Start of STORED ROWS
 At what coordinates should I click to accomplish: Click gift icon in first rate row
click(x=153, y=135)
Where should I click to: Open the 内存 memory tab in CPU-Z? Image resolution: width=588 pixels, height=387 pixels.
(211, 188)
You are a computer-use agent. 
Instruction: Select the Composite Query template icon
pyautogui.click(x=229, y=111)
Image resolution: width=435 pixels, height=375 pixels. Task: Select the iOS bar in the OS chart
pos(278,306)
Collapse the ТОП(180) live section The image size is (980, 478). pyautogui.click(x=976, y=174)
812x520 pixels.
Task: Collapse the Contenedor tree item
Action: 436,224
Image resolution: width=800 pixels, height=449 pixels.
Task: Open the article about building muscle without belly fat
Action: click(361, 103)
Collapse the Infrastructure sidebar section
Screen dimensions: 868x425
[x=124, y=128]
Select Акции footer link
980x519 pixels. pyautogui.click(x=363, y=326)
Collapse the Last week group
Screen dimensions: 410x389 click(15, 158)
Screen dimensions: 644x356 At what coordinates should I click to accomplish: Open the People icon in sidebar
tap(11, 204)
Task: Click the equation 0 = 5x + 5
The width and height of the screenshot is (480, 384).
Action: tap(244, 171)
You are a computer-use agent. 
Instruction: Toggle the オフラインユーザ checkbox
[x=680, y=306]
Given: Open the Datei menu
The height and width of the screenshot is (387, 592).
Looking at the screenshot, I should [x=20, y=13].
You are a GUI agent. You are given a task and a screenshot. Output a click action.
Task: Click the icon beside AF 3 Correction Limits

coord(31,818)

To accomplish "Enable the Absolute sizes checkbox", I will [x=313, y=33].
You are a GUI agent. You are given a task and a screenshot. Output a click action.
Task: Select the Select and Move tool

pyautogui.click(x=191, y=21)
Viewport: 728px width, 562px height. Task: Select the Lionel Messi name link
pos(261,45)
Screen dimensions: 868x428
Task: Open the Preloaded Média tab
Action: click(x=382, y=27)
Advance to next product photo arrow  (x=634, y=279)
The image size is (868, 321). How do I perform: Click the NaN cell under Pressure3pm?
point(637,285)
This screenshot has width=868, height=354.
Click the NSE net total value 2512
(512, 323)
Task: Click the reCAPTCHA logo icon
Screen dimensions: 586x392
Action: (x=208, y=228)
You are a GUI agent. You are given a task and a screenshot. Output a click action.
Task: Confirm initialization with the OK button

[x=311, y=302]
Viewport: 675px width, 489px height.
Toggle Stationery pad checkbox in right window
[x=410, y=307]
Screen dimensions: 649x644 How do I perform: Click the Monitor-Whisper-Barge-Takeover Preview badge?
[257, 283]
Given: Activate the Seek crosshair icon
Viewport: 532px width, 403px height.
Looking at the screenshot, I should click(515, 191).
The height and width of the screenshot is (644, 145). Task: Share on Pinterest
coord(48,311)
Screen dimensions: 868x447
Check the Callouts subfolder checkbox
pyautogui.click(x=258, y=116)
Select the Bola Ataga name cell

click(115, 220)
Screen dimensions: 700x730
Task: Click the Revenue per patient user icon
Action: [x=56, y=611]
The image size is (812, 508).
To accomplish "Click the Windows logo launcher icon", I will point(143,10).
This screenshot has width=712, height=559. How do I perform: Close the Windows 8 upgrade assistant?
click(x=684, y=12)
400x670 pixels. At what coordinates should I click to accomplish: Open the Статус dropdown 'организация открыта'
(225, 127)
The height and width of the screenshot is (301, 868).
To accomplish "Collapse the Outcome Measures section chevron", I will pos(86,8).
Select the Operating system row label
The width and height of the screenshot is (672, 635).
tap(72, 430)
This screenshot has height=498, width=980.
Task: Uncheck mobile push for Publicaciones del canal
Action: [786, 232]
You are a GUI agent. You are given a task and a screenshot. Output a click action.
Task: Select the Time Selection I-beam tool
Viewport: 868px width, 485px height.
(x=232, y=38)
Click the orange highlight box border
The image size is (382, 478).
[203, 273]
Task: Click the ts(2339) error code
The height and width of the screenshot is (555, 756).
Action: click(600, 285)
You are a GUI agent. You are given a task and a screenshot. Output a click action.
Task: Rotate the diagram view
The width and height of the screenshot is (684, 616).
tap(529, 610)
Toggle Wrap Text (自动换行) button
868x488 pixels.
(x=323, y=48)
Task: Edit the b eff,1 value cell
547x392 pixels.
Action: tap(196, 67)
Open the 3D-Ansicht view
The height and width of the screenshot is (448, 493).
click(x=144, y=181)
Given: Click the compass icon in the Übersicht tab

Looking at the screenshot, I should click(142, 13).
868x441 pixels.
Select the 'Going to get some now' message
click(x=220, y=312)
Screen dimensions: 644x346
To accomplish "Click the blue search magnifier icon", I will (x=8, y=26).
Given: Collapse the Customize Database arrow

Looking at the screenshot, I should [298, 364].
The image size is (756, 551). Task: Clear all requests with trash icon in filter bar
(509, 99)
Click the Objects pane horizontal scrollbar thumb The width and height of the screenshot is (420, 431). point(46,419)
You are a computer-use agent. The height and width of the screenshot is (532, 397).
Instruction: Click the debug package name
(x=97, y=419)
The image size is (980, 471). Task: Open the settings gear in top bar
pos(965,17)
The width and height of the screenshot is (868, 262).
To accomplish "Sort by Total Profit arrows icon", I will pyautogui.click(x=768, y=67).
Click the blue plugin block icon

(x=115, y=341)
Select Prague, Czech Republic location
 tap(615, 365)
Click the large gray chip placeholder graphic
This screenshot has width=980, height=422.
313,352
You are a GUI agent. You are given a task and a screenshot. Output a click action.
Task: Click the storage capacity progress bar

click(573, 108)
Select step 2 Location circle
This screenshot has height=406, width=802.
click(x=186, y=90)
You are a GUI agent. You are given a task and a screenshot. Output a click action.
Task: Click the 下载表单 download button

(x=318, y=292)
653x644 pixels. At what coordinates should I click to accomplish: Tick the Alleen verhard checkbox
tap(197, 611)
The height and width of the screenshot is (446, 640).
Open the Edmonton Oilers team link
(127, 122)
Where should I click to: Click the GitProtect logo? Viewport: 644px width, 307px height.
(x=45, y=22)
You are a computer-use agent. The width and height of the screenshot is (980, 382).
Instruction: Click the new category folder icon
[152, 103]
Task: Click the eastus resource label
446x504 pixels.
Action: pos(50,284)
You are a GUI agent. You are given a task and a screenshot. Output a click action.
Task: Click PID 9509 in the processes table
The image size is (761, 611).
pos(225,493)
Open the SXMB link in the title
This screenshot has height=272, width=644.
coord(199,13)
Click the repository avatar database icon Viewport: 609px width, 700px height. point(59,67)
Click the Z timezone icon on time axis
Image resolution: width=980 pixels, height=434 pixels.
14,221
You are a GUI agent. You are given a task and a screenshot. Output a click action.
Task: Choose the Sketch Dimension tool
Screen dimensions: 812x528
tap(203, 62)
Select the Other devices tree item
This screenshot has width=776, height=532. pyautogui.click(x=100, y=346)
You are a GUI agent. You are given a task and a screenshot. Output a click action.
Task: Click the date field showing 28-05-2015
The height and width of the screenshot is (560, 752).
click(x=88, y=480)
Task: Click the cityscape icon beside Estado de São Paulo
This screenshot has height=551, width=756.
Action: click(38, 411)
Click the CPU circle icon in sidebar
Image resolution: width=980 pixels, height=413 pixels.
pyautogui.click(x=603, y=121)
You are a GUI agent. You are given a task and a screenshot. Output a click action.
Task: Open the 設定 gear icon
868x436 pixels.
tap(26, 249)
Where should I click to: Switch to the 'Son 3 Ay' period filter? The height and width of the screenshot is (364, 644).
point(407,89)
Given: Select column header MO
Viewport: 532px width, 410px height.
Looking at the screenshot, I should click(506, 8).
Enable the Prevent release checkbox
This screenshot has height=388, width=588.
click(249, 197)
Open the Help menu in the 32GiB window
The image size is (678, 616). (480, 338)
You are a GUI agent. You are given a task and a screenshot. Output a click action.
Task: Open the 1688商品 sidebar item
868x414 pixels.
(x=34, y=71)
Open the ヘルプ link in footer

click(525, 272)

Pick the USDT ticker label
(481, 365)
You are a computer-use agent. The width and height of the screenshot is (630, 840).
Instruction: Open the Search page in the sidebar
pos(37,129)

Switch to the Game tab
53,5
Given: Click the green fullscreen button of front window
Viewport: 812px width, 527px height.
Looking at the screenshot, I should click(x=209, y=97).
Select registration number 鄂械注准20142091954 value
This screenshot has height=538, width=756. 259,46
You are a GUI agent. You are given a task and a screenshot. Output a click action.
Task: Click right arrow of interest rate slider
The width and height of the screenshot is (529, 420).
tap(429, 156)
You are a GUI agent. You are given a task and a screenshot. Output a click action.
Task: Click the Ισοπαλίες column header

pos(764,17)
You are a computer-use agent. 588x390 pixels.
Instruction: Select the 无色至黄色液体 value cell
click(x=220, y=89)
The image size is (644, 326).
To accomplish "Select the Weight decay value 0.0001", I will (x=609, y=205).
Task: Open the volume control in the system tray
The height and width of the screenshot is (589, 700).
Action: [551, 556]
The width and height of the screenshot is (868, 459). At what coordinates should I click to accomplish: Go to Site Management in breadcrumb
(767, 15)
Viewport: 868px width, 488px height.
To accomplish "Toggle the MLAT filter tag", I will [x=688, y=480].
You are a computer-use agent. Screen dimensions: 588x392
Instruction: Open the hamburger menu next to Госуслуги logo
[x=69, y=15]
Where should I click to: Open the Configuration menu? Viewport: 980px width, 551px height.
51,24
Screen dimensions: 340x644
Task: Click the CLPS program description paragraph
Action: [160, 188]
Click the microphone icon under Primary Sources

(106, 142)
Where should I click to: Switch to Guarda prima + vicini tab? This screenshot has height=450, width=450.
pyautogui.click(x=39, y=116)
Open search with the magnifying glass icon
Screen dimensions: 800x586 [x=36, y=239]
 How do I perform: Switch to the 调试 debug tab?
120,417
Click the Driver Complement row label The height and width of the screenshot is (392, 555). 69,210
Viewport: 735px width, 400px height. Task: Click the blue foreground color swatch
End of STORED ROWS
__EXERCISE__:
Write out the records exactly, from the line containing "Given: Select column header MO" to the line containing "Action: [551, 556]", both included.

__ANSWER TO THIS PROBLEM__:
Given: Select column header MO
Viewport: 532px width, 410px height.
Looking at the screenshot, I should click(506, 8).
Enable the Prevent release checkbox
This screenshot has height=388, width=588.
click(249, 197)
Open the Help menu in the 32GiB window
The image size is (678, 616). (480, 338)
You are a GUI agent. You are given a task and a screenshot. Output a click action.
Task: Open the 1688商品 sidebar item
868x414 pixels.
(x=34, y=71)
Open the ヘルプ link in footer

click(525, 272)

Pick the USDT ticker label
(481, 365)
You are a computer-use agent. The width and height of the screenshot is (630, 840).
Instruction: Open the Search page in the sidebar
pos(37,129)

Switch to the Game tab
53,5
Given: Click the green fullscreen button of front window
Viewport: 812px width, 527px height.
Looking at the screenshot, I should click(x=209, y=97).
Select registration number 鄂械注准20142091954 value
This screenshot has height=538, width=756. 259,46
You are a GUI agent. You are given a task and a screenshot. Output a click action.
Task: Click right arrow of interest rate slider
The width and height of the screenshot is (529, 420).
tap(429, 156)
You are a GUI agent. You are given a task and a screenshot. Output a click action.
Task: Click the Ισοπαλίες column header

pos(764,17)
You are a computer-use agent. 588x390 pixels.
Instruction: Select the 无色至黄色液体 value cell
click(x=220, y=89)
The image size is (644, 326).
To accomplish "Select the Weight decay value 0.0001", I will (x=609, y=205).
Task: Open the volume control in the system tray
The height and width of the screenshot is (589, 700).
Action: [551, 556]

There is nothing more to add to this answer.